====== THE RECORDS ======

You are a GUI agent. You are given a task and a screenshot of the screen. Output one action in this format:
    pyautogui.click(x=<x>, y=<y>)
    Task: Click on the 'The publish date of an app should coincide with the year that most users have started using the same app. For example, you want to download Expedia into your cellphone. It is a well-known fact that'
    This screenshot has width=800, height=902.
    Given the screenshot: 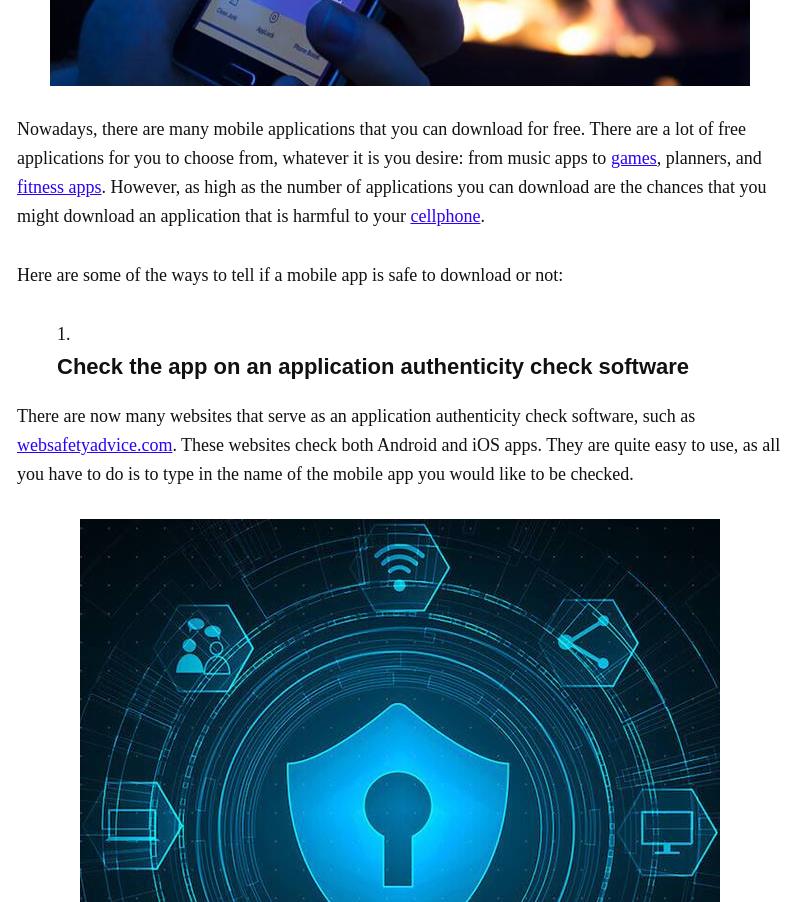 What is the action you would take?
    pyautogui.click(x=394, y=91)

======

**PROBLEM TO WORK ON**
Output the material from its first line up to and including the line with "pyautogui.click(x=<x>, y=<y>)" as a JSON list of strings, one string per line, with blank lines left out.

**EXPECTED OUTPUT**
[
  "You are a GUI agent. You are given a task and a screenshot of the screen. Output one action in this format:",
  "    pyautogui.click(x=<x>, y=<y>)"
]